- Genre: children's documentary
- Created by: Jeff Rustia
- Countries of origin: Philippines, Malaysia, Russia, Poland
- No. of seasons: 2
- No. of episodes: 26

Production
- Producer: Jeff Rustia
- Running time: 1-3 minutes
- Production companies: FRONT TV, Nickelodeon Asia

Original release
- Network: Nickelodeon Philippines, Nickelodeon Malaysia, Nickelodeon Russia, Nickelodeon Poland
- Release: November 5, 1998 – January 5, 2001

= Me TV (TV series) =

Me TV (known as Мэн патологоанатом Телевизор in Russia, Mnie Telewizja in Poland, and Sa akin Telebisyon in the Philippines), was a popular Nickelodeon interstitial show about children from around world and their many passions, hobbies, and interest.

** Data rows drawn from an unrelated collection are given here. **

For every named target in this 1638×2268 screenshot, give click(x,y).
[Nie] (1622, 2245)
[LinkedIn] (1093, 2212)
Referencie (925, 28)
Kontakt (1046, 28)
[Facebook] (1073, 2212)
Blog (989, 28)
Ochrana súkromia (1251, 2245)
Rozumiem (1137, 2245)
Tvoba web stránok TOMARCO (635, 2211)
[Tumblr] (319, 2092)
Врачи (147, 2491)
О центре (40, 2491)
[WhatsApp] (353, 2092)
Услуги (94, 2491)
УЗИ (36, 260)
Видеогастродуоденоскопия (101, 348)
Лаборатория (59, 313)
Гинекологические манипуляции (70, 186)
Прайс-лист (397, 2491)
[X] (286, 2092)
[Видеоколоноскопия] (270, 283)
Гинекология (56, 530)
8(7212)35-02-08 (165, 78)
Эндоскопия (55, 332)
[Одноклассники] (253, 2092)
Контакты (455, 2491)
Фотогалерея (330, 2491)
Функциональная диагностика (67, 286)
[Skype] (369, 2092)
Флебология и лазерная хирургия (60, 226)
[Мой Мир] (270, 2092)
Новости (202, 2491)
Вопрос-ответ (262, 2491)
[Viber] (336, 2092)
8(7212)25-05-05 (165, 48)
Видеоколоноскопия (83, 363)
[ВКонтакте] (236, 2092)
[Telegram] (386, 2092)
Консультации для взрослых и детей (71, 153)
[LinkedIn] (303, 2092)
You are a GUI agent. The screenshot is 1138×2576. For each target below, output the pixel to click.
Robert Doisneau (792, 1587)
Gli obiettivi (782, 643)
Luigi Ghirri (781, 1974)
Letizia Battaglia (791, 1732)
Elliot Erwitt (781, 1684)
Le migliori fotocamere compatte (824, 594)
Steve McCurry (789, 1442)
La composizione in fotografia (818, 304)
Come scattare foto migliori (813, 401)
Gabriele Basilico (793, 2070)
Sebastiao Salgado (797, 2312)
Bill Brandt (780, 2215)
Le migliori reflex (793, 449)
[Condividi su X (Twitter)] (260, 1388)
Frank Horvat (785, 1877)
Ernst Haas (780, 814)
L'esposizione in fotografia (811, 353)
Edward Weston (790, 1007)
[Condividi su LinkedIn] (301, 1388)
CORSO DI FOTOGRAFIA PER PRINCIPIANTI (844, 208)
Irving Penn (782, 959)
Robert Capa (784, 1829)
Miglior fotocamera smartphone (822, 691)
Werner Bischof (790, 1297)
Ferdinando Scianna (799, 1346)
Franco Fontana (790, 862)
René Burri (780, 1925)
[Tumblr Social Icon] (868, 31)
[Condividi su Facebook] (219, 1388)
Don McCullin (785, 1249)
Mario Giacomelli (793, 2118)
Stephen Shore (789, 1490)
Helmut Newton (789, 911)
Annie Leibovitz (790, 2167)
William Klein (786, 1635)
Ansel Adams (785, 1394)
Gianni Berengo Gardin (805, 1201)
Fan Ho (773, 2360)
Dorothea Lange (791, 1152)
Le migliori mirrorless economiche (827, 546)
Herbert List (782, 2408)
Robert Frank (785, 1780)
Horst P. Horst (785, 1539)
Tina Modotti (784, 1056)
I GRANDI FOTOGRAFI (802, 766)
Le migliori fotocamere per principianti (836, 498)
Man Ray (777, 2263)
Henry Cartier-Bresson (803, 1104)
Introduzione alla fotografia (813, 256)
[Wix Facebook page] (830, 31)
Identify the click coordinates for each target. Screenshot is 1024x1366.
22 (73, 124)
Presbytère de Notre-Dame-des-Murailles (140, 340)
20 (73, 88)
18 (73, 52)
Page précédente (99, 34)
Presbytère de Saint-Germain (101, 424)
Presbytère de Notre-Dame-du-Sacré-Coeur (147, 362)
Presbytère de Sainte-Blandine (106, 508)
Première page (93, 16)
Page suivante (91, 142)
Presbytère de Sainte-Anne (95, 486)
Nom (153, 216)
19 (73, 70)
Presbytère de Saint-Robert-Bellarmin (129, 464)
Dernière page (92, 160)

The live action show was shot all over Asia and Europe, where kids were asked to answer everything under the sun from what their favorite foods and movie stars were, to probing questions like "What would you do if you were President of your country?" Popular episodes filmed in the Philippines and India included "What's in your lunchbox?", "How do you get to school?" and "What would you do if you could design your own uniform"? The show aired from 1998 to 2001, and 26 episodes were produced in the length of two TV seasons.